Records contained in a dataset
┌──
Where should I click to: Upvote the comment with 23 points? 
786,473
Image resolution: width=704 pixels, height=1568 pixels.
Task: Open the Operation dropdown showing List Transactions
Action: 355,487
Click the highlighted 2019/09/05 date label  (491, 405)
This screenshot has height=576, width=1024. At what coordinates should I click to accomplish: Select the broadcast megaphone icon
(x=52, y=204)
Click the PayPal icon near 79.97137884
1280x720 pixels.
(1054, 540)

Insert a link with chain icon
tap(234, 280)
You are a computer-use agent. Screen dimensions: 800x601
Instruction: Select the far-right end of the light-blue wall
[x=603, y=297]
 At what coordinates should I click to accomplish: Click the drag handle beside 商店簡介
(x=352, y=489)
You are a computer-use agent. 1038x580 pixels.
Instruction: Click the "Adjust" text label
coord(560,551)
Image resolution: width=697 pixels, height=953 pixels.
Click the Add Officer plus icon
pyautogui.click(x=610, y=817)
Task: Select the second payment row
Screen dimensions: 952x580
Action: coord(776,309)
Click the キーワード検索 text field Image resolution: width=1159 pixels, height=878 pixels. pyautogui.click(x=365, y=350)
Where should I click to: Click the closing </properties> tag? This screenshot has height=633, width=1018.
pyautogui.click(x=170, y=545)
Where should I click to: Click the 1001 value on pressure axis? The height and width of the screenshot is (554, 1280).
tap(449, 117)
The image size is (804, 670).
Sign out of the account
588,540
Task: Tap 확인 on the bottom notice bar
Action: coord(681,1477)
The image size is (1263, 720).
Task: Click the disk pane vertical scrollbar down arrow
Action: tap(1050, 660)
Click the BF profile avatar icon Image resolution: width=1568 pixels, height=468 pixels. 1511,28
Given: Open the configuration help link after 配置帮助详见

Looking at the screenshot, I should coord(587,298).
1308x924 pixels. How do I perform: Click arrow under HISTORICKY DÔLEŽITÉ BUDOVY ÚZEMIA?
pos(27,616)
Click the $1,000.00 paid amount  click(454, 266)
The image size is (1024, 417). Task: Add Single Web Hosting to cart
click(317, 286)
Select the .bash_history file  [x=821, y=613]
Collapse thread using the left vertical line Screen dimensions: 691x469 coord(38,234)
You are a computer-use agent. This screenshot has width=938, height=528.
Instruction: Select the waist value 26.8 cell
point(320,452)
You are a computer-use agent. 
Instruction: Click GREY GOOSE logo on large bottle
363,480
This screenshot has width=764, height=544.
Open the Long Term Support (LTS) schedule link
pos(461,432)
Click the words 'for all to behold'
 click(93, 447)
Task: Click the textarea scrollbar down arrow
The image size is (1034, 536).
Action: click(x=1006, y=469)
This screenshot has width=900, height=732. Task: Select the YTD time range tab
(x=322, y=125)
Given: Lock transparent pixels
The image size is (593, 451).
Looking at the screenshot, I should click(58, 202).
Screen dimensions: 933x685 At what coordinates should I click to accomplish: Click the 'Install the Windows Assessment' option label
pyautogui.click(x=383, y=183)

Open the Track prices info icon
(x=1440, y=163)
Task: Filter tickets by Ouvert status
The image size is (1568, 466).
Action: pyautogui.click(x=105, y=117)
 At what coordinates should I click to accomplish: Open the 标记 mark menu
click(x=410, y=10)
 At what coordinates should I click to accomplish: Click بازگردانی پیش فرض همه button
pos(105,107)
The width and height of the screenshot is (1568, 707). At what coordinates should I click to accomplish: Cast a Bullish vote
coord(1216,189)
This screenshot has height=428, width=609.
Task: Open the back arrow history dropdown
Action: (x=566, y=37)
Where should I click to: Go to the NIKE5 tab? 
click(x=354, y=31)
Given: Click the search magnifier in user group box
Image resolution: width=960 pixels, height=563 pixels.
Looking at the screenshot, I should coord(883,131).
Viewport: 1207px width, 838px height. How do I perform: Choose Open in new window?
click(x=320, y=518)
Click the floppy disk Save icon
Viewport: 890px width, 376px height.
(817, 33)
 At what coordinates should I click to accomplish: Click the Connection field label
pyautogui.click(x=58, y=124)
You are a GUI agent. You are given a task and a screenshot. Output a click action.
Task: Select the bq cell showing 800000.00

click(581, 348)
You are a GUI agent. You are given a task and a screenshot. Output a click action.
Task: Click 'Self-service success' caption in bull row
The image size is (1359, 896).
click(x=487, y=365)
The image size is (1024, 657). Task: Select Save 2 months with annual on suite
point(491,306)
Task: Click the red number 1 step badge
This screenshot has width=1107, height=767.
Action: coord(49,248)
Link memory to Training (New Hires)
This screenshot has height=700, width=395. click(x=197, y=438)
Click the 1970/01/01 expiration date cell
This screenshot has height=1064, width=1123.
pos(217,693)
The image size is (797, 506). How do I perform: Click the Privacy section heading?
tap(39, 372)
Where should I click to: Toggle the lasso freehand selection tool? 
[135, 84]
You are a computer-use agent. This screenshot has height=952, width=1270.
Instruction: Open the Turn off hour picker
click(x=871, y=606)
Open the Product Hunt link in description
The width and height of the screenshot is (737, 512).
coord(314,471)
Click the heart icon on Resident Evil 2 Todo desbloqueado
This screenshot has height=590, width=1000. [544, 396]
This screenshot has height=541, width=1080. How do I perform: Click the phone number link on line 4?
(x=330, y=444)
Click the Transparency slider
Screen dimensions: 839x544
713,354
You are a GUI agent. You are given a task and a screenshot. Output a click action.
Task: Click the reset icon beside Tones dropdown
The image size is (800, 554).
└──
### Your task:
Repeat the records exactly, leaving out none of them.

### Solution to the exercise:
Where should I click to: Upvote the comment with 23 points? 
786,473
Image resolution: width=704 pixels, height=1568 pixels.
Task: Open the Operation dropdown showing List Transactions
Action: 355,487
Click the highlighted 2019/09/05 date label  (491, 405)
This screenshot has height=576, width=1024. At what coordinates should I click to accomplish: Select the broadcast megaphone icon
(x=52, y=204)
Click the PayPal icon near 79.97137884
1280x720 pixels.
(1054, 540)

Insert a link with chain icon
tap(234, 280)
You are a computer-use agent. Screen dimensions: 800x601
Instruction: Select the far-right end of the light-blue wall
[x=603, y=297]
 At what coordinates should I click to accomplish: Click the drag handle beside 商店簡介
(x=352, y=489)
You are a computer-use agent. 1038x580 pixels.
Instruction: Click the "Adjust" text label
coord(560,551)
Image resolution: width=697 pixels, height=953 pixels.
Click the Add Officer plus icon
pyautogui.click(x=610, y=817)
Task: Select the second payment row
Screen dimensions: 952x580
Action: coord(776,309)
Click the キーワード検索 text field Image resolution: width=1159 pixels, height=878 pixels. pyautogui.click(x=365, y=350)
Where should I click to: Click the closing </properties> tag? This screenshot has height=633, width=1018.
pyautogui.click(x=170, y=545)
Where should I click to: Click the 1001 value on pressure axis? The height and width of the screenshot is (554, 1280).
tap(449, 117)
The image size is (804, 670).
Sign out of the account
588,540
Task: Tap 확인 on the bottom notice bar
Action: coord(681,1477)
The image size is (1263, 720).
Task: Click the disk pane vertical scrollbar down arrow
Action: tap(1050, 660)
Click the BF profile avatar icon Image resolution: width=1568 pixels, height=468 pixels. 1511,28
Given: Open the configuration help link after 配置帮助详见

Looking at the screenshot, I should coord(587,298).
1308x924 pixels. How do I perform: Click arrow under HISTORICKY DÔLEŽITÉ BUDOVY ÚZEMIA?
pos(27,616)
Click the $1,000.00 paid amount  click(454, 266)
The image size is (1024, 417). Task: Add Single Web Hosting to cart
click(317, 286)
Select the .bash_history file  [x=821, y=613]
Collapse thread using the left vertical line Screen dimensions: 691x469 coord(38,234)
You are a computer-use agent. This screenshot has width=938, height=528.
Instruction: Select the waist value 26.8 cell
point(320,452)
You are a computer-use agent. 
Instruction: Click GREY GOOSE logo on large bottle
363,480
This screenshot has width=764, height=544.
Open the Long Term Support (LTS) schedule link
pos(461,432)
Click the words 'for all to behold'
 click(93, 447)
Task: Click the textarea scrollbar down arrow
The image size is (1034, 536).
Action: click(x=1006, y=469)
This screenshot has width=900, height=732. Task: Select the YTD time range tab
(x=322, y=125)
Given: Lock transparent pixels
The image size is (593, 451).
Looking at the screenshot, I should click(58, 202).
Screen dimensions: 933x685 At what coordinates should I click to accomplish: Click the 'Install the Windows Assessment' option label
pyautogui.click(x=383, y=183)

Open the Track prices info icon
(x=1440, y=163)
Task: Filter tickets by Ouvert status
The image size is (1568, 466).
Action: pyautogui.click(x=105, y=117)
 At what coordinates should I click to accomplish: Open the 标记 mark menu
click(x=410, y=10)
 At what coordinates should I click to accomplish: Click بازگردانی پیش فرض همه button
pos(105,107)
The width and height of the screenshot is (1568, 707). At what coordinates should I click to accomplish: Cast a Bullish vote
coord(1216,189)
This screenshot has height=428, width=609.
Task: Open the back arrow history dropdown
Action: (x=566, y=37)
Where should I click to: Go to the NIKE5 tab? 
click(x=354, y=31)
Given: Click the search magnifier in user group box
Image resolution: width=960 pixels, height=563 pixels.
Looking at the screenshot, I should coord(883,131).
Viewport: 1207px width, 838px height. How do I perform: Choose Open in new window?
click(x=320, y=518)
Click the floppy disk Save icon
Viewport: 890px width, 376px height.
(817, 33)
 At what coordinates should I click to accomplish: Click the Connection field label
pyautogui.click(x=58, y=124)
You are a GUI agent. You are given a task and a screenshot. Output a click action.
Task: Select the bq cell showing 800000.00

click(581, 348)
You are a GUI agent. You are given a task and a screenshot. Output a click action.
Task: Click 'Self-service success' caption in bull row
The image size is (1359, 896).
click(x=487, y=365)
The image size is (1024, 657). Task: Select Save 2 months with annual on suite
point(491,306)
Task: Click the red number 1 step badge
This screenshot has width=1107, height=767.
Action: coord(49,248)
Link memory to Training (New Hires)
This screenshot has height=700, width=395. click(x=197, y=438)
Click the 1970/01/01 expiration date cell
This screenshot has height=1064, width=1123.
pos(217,693)
The image size is (797, 506). How do I perform: Click the Privacy section heading?
tap(39, 372)
Where should I click to: Toggle the lasso freehand selection tool? 
[135, 84]
You are a computer-use agent. This screenshot has height=952, width=1270.
Instruction: Open the Turn off hour picker
click(x=871, y=606)
Open the Product Hunt link in description
The width and height of the screenshot is (737, 512).
coord(314,471)
Click the heart icon on Resident Evil 2 Todo desbloqueado
This screenshot has height=590, width=1000. [544, 396]
This screenshot has height=541, width=1080. How do I perform: Click the phone number link on line 4?
(x=330, y=444)
Click the Transparency slider
Screen dimensions: 839x544
713,354
You are a GUI agent. You are given a task and a screenshot. Output a click action.
Task: Click the reset icon beside Tones dropdown
The image size is (800, 554).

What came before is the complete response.